Item position data:
-- START --

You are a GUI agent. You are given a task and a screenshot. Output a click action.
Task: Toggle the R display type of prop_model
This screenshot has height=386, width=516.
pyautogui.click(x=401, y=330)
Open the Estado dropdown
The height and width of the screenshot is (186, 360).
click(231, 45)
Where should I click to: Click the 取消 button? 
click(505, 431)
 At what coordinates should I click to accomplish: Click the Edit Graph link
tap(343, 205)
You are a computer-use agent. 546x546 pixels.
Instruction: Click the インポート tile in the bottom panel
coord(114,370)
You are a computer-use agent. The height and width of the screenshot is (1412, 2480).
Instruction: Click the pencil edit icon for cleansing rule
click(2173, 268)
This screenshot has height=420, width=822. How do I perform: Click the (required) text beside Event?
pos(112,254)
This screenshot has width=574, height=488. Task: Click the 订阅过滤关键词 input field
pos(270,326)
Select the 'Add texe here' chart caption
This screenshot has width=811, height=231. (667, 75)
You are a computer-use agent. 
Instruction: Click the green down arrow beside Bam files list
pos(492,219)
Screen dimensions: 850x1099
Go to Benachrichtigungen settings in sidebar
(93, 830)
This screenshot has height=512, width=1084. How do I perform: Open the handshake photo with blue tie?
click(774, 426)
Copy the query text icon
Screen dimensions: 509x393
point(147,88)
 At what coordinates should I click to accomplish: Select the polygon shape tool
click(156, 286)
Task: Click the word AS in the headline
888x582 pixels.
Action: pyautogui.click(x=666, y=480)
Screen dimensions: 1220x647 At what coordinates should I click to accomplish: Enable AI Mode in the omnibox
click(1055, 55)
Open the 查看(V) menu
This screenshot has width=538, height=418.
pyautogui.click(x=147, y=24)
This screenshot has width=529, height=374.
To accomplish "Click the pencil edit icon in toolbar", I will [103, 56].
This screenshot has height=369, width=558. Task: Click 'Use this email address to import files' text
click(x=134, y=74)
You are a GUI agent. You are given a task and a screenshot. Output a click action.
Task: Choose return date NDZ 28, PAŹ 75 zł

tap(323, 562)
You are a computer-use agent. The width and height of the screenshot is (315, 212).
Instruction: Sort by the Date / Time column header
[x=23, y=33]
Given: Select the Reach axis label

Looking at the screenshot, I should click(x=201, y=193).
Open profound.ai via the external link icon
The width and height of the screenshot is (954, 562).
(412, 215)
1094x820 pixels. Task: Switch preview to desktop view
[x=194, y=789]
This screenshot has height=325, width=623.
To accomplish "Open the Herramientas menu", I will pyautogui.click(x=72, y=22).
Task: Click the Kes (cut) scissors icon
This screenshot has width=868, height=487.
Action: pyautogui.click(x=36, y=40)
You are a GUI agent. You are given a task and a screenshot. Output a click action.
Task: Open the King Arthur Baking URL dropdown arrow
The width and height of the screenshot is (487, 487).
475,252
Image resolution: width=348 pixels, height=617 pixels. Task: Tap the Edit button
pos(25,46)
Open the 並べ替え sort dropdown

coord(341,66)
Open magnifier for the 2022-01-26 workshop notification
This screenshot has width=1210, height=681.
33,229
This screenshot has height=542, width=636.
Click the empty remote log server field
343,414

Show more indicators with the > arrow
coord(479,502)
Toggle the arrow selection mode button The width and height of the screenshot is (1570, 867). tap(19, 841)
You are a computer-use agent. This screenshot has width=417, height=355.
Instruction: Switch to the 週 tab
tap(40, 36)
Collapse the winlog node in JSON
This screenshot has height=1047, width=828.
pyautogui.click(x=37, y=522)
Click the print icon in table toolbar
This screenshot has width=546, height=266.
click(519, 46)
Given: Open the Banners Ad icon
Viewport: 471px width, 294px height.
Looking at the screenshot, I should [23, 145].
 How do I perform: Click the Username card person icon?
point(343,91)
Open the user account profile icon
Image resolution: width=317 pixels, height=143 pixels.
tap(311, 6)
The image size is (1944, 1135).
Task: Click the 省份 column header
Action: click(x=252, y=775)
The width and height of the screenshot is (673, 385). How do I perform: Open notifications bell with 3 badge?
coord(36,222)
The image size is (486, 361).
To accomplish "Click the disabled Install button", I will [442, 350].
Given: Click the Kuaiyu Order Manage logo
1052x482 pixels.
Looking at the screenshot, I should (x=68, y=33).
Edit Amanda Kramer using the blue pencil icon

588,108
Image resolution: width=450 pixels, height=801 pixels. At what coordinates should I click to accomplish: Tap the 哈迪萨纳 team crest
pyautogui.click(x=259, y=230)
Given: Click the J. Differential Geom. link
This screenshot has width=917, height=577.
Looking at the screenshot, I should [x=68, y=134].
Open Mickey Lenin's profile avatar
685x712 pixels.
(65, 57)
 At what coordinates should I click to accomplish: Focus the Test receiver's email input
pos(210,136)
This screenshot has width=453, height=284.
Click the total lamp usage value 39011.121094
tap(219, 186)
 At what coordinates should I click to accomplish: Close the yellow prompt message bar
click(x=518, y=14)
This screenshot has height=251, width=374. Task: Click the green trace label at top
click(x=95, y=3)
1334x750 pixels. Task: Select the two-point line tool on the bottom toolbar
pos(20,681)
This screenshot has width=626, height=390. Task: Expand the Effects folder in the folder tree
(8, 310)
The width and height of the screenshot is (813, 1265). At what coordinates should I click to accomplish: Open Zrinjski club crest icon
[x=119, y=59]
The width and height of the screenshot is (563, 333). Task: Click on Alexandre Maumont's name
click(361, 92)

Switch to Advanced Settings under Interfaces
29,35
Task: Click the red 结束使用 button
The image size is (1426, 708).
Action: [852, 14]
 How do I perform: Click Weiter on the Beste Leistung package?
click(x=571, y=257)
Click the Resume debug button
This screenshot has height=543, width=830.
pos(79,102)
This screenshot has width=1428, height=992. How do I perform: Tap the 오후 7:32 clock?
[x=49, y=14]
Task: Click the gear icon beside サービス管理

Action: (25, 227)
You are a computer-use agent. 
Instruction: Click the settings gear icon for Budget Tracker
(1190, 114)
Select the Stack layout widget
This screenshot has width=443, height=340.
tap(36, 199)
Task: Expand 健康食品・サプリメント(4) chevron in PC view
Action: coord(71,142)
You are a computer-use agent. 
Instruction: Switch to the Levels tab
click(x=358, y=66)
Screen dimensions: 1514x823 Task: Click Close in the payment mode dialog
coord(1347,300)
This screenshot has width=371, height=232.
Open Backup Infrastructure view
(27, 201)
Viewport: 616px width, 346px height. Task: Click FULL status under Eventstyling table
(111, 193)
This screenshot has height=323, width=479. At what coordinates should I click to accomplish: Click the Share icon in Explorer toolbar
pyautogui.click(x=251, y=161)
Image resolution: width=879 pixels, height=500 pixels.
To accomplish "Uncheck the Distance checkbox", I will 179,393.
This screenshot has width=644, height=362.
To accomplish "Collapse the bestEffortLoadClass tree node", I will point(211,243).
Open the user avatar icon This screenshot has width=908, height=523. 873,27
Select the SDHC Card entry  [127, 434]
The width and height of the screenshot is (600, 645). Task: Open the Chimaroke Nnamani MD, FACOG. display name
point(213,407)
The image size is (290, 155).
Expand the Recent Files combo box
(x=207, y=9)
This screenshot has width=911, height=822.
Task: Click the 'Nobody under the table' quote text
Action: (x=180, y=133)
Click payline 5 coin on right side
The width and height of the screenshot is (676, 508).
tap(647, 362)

-- END --

Exercise: Rewrite these lines with "computer-use agent" changed to "screen agent" wherever it occurs, keeping everything else the same.

Reply to the task:
You are a GUI agent. You are given a task and a screenshot. Output a click action.
Task: Toggle the R display type of prop_model
This screenshot has height=386, width=516.
pyautogui.click(x=401, y=330)
Open the Estado dropdown
The height and width of the screenshot is (186, 360).
click(231, 45)
Where should I click to: Click the 取消 button? 
click(505, 431)
 At what coordinates should I click to accomplish: Click the Edit Graph link
tap(343, 205)
You are a screen agent. 546x546 pixels.
Instruction: Click the インポート tile in the bottom panel
coord(114,370)
You are a screen agent. The height and width of the screenshot is (1412, 2480).
Instruction: Click the pencil edit icon for cleansing rule
click(2173, 268)
This screenshot has height=420, width=822. How do I perform: Click the (required) text beside Event?
pos(112,254)
This screenshot has width=574, height=488. Task: Click the 订阅过滤关键词 input field
pos(270,326)
Select the 'Add texe here' chart caption
This screenshot has width=811, height=231. (667, 75)
You are a screen agent. 
Instruction: Click the green down arrow beside Bam files list
pos(492,219)
Screen dimensions: 850x1099
Go to Benachrichtigungen settings in sidebar
(93, 830)
This screenshot has height=512, width=1084. How do I perform: Open the handshake photo with blue tie?
click(774, 426)
Copy the query text icon
Screen dimensions: 509x393
point(147,88)
 At what coordinates should I click to accomplish: Select the polygon shape tool
click(156, 286)
Task: Click the word AS in the headline
888x582 pixels.
Action: pyautogui.click(x=666, y=480)
Screen dimensions: 1220x647 At what coordinates should I click to accomplish: Enable AI Mode in the omnibox
click(1055, 55)
Open the 查看(V) menu
This screenshot has width=538, height=418.
pyautogui.click(x=147, y=24)
This screenshot has width=529, height=374.
To accomplish "Click the pencil edit icon in toolbar", I will [103, 56].
This screenshot has height=369, width=558. Task: Click 'Use this email address to import files' text
click(x=134, y=74)
You are a GUI agent. You are given a task and a screenshot. Output a click action.
Task: Choose return date NDZ 28, PAŹ 75 zł

tap(323, 562)
You are a screen agent. The width and height of the screenshot is (315, 212).
Instruction: Sort by the Date / Time column header
[x=23, y=33]
Given: Select the Reach axis label

Looking at the screenshot, I should click(x=201, y=193).
Open profound.ai via the external link icon
The width and height of the screenshot is (954, 562).
(412, 215)
1094x820 pixels. Task: Switch preview to desktop view
[x=194, y=789]
This screenshot has height=325, width=623.
To accomplish "Open the Herramientas menu", I will pyautogui.click(x=72, y=22).
Task: Click the Kes (cut) scissors icon
This screenshot has width=868, height=487.
Action: pyautogui.click(x=36, y=40)
You are a GUI agent. You are given a task and a screenshot. Output a click action.
Task: Open the King Arthur Baking URL dropdown arrow
The width and height of the screenshot is (487, 487).
475,252
Image resolution: width=348 pixels, height=617 pixels. Task: Tap the Edit button
pos(25,46)
Open the 並べ替え sort dropdown

coord(341,66)
Open magnifier for the 2022-01-26 workshop notification
This screenshot has width=1210, height=681.
33,229
This screenshot has height=542, width=636.
Click the empty remote log server field
343,414

Show more indicators with the > arrow
coord(479,502)
Toggle the arrow selection mode button The width and height of the screenshot is (1570, 867). tap(19, 841)
You are a screen agent. This screenshot has width=417, height=355.
Instruction: Switch to the 週 tab
tap(40, 36)
Collapse the winlog node in JSON
This screenshot has height=1047, width=828.
pyautogui.click(x=37, y=522)
Click the print icon in table toolbar
This screenshot has width=546, height=266.
click(519, 46)
Given: Open the Banners Ad icon
Viewport: 471px width, 294px height.
Looking at the screenshot, I should [23, 145].
 How do I perform: Click the Username card person icon?
point(343,91)
Open the user account profile icon
Image resolution: width=317 pixels, height=143 pixels.
tap(311, 6)
The image size is (1944, 1135).
Task: Click the 省份 column header
Action: click(x=252, y=775)
The width and height of the screenshot is (673, 385). How do I perform: Open notifications bell with 3 badge?
coord(36,222)
The image size is (486, 361).
To accomplish "Click the disabled Install button", I will [442, 350].
Given: Click the Kuaiyu Order Manage logo
1052x482 pixels.
Looking at the screenshot, I should (x=68, y=33).
Edit Amanda Kramer using the blue pencil icon

588,108
Image resolution: width=450 pixels, height=801 pixels. At what coordinates should I click to accomplish: Tap the 哈迪萨纳 team crest
pyautogui.click(x=259, y=230)
Given: Click the J. Differential Geom. link
This screenshot has width=917, height=577.
Looking at the screenshot, I should [x=68, y=134].
Open Mickey Lenin's profile avatar
685x712 pixels.
(65, 57)
 At what coordinates should I click to accomplish: Focus the Test receiver's email input
pos(210,136)
This screenshot has width=453, height=284.
Click the total lamp usage value 39011.121094
tap(219, 186)
 At what coordinates should I click to accomplish: Close the yellow prompt message bar
click(x=518, y=14)
This screenshot has height=251, width=374. Task: Click the green trace label at top
click(x=95, y=3)
1334x750 pixels. Task: Select the two-point line tool on the bottom toolbar
pos(20,681)
This screenshot has width=626, height=390. Task: Expand the Effects folder in the folder tree
(8, 310)
The width and height of the screenshot is (813, 1265). At what coordinates should I click to accomplish: Open Zrinjski club crest icon
[x=119, y=59]
The width and height of the screenshot is (563, 333). Task: Click on Alexandre Maumont's name
click(361, 92)

Switch to Advanced Settings under Interfaces
29,35
Task: Click the red 结束使用 button
The image size is (1426, 708).
Action: [852, 14]
 How do I perform: Click Weiter on the Beste Leistung package?
click(x=571, y=257)
Click the Resume debug button
This screenshot has height=543, width=830.
pos(79,102)
This screenshot has width=1428, height=992. How do I perform: Tap the 오후 7:32 clock?
[x=49, y=14]
Task: Click the gear icon beside サービス管理

Action: (25, 227)
You are a screen agent. 
Instruction: Click the settings gear icon for Budget Tracker
(1190, 114)
Select the Stack layout widget
This screenshot has width=443, height=340.
tap(36, 199)
Task: Expand 健康食品・サプリメント(4) chevron in PC view
Action: coord(71,142)
You are a screen agent. 
Instruction: Switch to the Levels tab
click(x=358, y=66)
Screen dimensions: 1514x823 Task: Click Close in the payment mode dialog
coord(1347,300)
This screenshot has width=371, height=232.
Open Backup Infrastructure view
(27, 201)
Viewport: 616px width, 346px height. Task: Click FULL status under Eventstyling table
(111, 193)
This screenshot has height=323, width=479. At what coordinates should I click to accomplish: Click the Share icon in Explorer toolbar
pyautogui.click(x=251, y=161)
Image resolution: width=879 pixels, height=500 pixels.
To accomplish "Uncheck the Distance checkbox", I will 179,393.
This screenshot has width=644, height=362.
To accomplish "Collapse the bestEffortLoadClass tree node", I will point(211,243).
Open the user avatar icon This screenshot has width=908, height=523. 873,27
Select the SDHC Card entry  [127, 434]
The width and height of the screenshot is (600, 645). Task: Open the Chimaroke Nnamani MD, FACOG. display name
point(213,407)
The image size is (290, 155).
Expand the Recent Files combo box
(x=207, y=9)
This screenshot has width=911, height=822.
Task: Click the 'Nobody under the table' quote text
Action: (x=180, y=133)
Click payline 5 coin on right side
The width and height of the screenshot is (676, 508).
tap(647, 362)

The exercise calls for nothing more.